Instructions:
• 1. In two sentences, summarize the review of the film Peppermint Frappé below.
• 2. Rewrite the paragraph beginning "Peppermint Frappe, Saura's first of 9 films" from the Peppermint Frappé review below as a short bulleted list that keeps its main facts.
• 3. Resume the review of the film Peppermint Frappé below, writing on from its final sentence.
Document segment below:
Saturday 27 June 2015

Peppermint Frappé [1967]


Peppermint Frappe, Saura’s first of 9 films with his muse Geraldine Chaplin and the brilliant first chapter in his Bourgeois Trilogy (which also comprised of Stress is Three and Honeycomb), was highly reminiscent of the Bunuel and Hitchcock masterpieces El and Vertigo, respectively. The film, through delightful concoction of dark, brooding character study, and an alternately playful and pungent tone, provided a striking critique on Franco-era bourgeois morality and shallowness, and a lacerating examination on obsession and repression. The seemingly discordant opening sequence, showing a pair of male hands meticulously cutting images of models from fashion magazines purportedly for his personal scrap-book, exquisitely set the thematic context for what followed. The hands, as it turned out, belong to Julián (José Luis López Vázquez), a middle-aged physician who runs a clinic with the aid of his shy, introverted assistant Ana (Chaplin). When a long-time friend (Alfredo Mayo) introduces his much younger, newly-wed wife Elena (also played by Chaplin) to him, he immediately becomes enraptured by the carefree, liberated and outgoing lady as she reawakens a memory and also titillates his suppressed desires; he starts pursuing her with increasing vigour, albeit in futility, with his brazen obsession further fuelled by her casual flirtations and deliberate teasing, and he even starts moulding Ana, through a mix of cajoling and coercion, in Elena’s image. Understandably, these increasingly sordid and desperate attempts lead the tale to a disturbing climax. Loaded with socio-politico-religious imagery and commentaries, this gleefully perverse, subversive and captivating film boasted of an arresting central performance by Vázquez and an equally fascinating dual-turn in diametrically opposite roles (a reverse of what Bunuel did in That Obscure Object of Desire) by Chaplin.
End of Document segment.
Supplied material below:
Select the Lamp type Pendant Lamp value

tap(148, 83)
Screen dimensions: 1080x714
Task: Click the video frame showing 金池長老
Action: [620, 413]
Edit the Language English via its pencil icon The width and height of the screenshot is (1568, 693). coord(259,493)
End of Supplied material.
Supplied material below:
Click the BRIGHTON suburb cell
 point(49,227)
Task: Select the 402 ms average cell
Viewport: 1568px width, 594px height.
End of Supplied material.
Activity answers:
• 1. Peppermint Frappé, Saura's first of nine films with Geraldine Chaplin and the first chapter of his Bourgeois Trilogy, offers a critique of Franco-era bourgeois morality and an examination of obsession and repression. It follows Julián, a middle-aged physician who becomes obsessed with his friend's young wife Elena and starts molding his assistant Ana in her image, and it features an arresting performance by José Luis López Vázquez and a dual role by Chaplin.

• 2.
- Saura's first of nine films with Geraldine Chaplin and the first part of his Bourgeois Trilogy, with Stress is Three and Honeycomb
- Recalls Buñuel's El and Hitchcock's Vertigo
- Critiques Franco-era bourgeois morality and shallowness, and examines obsession and repression
- Opens with a man's hands cutting images of models out of fashion magazines
- Julián (José Luis López Vázquez), a middle-aged physician, runs a clinic with his shy assistant Ana (Chaplin)
- He becomes obsessed with Elena (also Chaplin), the young wife of a long-time friend (Alfredo Mayo), and pursues her without success
- Her flirting and teasing feed his obsession, and he molds Ana in Elena's image
- His attempts lead to a disturbing climax
- Full of socio-political and religious imagery, with a strong lead performance by Vázquez and a dual role by Chaplin

• 3.
Director: Carlos Saura
Genre: Drama/Psychological Drama/Romantic Drama
Language: Spanish
Country: Spain

2 comments:

Sam Juliano said...

Alas, I have not seen this film, but am well familiar with its reputation. Your analysis here as always is first-rate and motivating!

Shubhajit said...

Do watch the film Sam, it's a 1st rate work from Saura's golden period.